## Tareas pendientes:
A. Enumere todos los casos judiciales que se citan por su nombre en el texto sobre la financiación irregular de los partidos.
B. Transcriba literalmente el fragmento del texto sobre la financiación irregular de los partidos que comienza en las palabras que contienen "Aunque el PP" y termina después de "este pestilente asunto.".

## Texto fuente:
○ ○ ○ ○ ○ ○ ○

La voraz cabeza de la solitaria instalada en las tesorerías partidistas exige todavía más dinero, sólo conseguible ya mediante la financiación irregular, un eufemismo utilizado para no emplear el término delictiva. La ganzúa es la utilización de las Administraciones públicas -central, autonómica o local- bajo control de un partido, a fin de conceder licencias, subvenciones, recalificaciones urbanísticas o adjudicaciones de obras públicas y de servicios contra el pago de comisiones o de cantidades a tanto alzado por las empresas o las personas beneficiadas. (Dicho sea de paso, el estallido de la burbuja de la construcción no sólo ha agravado la recesión económica sino que puede mermar los ingresos ilegales de los partidos procedentes de los ayuntamientos).

El PP se ensañó con las acusaciones dirigidas contra el PSOE -de forma justificada (el caso Filesa) o no- por episodios de financiación ilegal; además le endilgó la exclusiva de esas prácticas irregulares, pese a ser comunes a casi todos los partidos (baste recordar el caso Naseiro o el caso Cañellas de los populares). Los medios de comunicación alineados con Aznar elevaron entonces a los altares a las mismas personas -produce vergüenza ajena releer los viscosos halagos del director del diario El Mundo al juez Garzón- a las que hoy injurian groseramente.

Aunque el PP trate todavía de rehuir el bulto saboteando la comisión de investigación del Parlamento madrileño, o hinchando como un buñuelo la coincidencia de Garzón en una montería con el ministro Bermejo a fin de apartarle de la instrucción del caso Correa (una causa de recusación tan inexistente como ridícula), antes o después deberá afrontar sus responsabilidades como partido en este pestilente asunto.

○ ○ ○ ○ ○ ○ ○

## Material proporcionado:
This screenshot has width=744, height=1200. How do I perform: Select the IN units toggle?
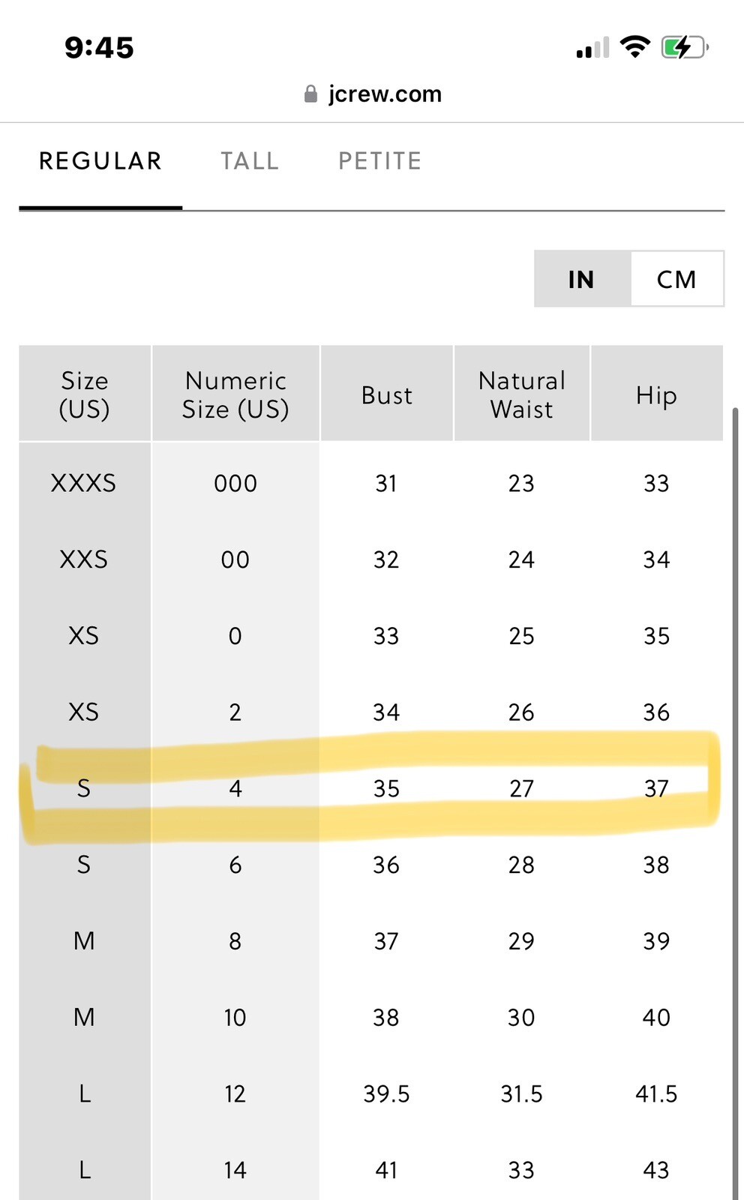[x=582, y=279]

○ ○ ○ ○ ○ ○ ○

## Soluciones:
A.
- Caso Filesa
- Caso Naseiro
- Caso Cañellas
- Caso Correa

B.
Aunque el PP trate todavía de rehuir el bulto saboteando la comisión de investigación del Parlamento madrileño, o hinchando como un buñuelo la coincidencia de Garzón en una montería con el ministro Bermejo a fin de apartarle de la instrucción del caso Correa (una causa de recusación tan inexistente como ridícula), antes o después deberá afrontar sus responsabilidades como partido en este pestilente asunto.